Li L, Elledge S J, Peterson C A, Bales E S, Legerski R J
Department of Molecular Genetics, University of Texas M.D. Anderson Cancer Center, Houston 77030.
Proc Natl Acad Sci U S A. 1994 May 24;91(11):5012-6. doi: 10.1073/pnas.91.11.5012.

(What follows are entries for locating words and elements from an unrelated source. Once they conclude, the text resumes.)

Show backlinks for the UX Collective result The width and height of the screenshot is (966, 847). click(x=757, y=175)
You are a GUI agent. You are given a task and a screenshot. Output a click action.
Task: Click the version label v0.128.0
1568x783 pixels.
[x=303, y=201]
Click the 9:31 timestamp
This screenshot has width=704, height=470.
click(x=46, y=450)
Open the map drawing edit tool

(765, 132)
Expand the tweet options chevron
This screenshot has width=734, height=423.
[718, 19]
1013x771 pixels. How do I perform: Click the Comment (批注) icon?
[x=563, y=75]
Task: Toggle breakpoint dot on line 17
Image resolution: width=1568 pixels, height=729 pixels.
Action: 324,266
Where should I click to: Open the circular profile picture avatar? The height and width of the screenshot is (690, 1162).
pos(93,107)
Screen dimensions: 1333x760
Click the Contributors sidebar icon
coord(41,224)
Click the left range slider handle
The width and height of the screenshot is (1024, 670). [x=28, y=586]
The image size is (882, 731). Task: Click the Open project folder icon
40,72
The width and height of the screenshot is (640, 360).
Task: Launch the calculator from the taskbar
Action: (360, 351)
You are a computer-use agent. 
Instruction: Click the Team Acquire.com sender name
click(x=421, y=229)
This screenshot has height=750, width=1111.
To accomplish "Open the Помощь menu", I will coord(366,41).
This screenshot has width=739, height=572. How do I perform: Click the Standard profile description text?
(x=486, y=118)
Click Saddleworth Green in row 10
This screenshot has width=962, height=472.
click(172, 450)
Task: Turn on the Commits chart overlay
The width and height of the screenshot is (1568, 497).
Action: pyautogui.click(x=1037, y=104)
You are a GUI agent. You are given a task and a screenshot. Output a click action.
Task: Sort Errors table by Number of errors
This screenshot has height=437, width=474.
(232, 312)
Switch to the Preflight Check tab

Processing of DNA damage by the nucleotide-excision repair pathway in eukaryotic cells is most likely accomplished by multiprotein complexes. However, the nature of these complexes and the details of the molecular interactions between DNA repair factors are for the most part unknown. Here, we demonstrate both in vivo, using the two-hybrid system, and in vitro, using recombinant proteins, that the human repair factors XPA and ERCC1 specifically interact. In addition, we report an initial determination of the domains in ERCC1 and XPA that mediate this interaction. These results suggest that XPA may play a role in the localization or loading of an incision complex, composed of ERCC1 and possibly other repair factors, onto a damaged site.
真核细胞中核苷酸切除修复途径对DNA损伤的处理很可能是由多蛋白复合物完成的。然而,这些复合物的性质以及DNA修复因子之间分子相互作用的细节在很大程度上尚不清楚。在这里,我们通过双杂交系统在体内以及使用重组蛋白在体外证明,人类修复因子XPA和ERCC1特异性相互作用。此外,我们报告了对ERCC1和XPA中介导这种相互作用的结构域的初步确定。这些结果表明,XPA可能在由ERCC1和可能的其他修复因子组成的切口复合物定位或加载到损伤位点的过程中发挥作用。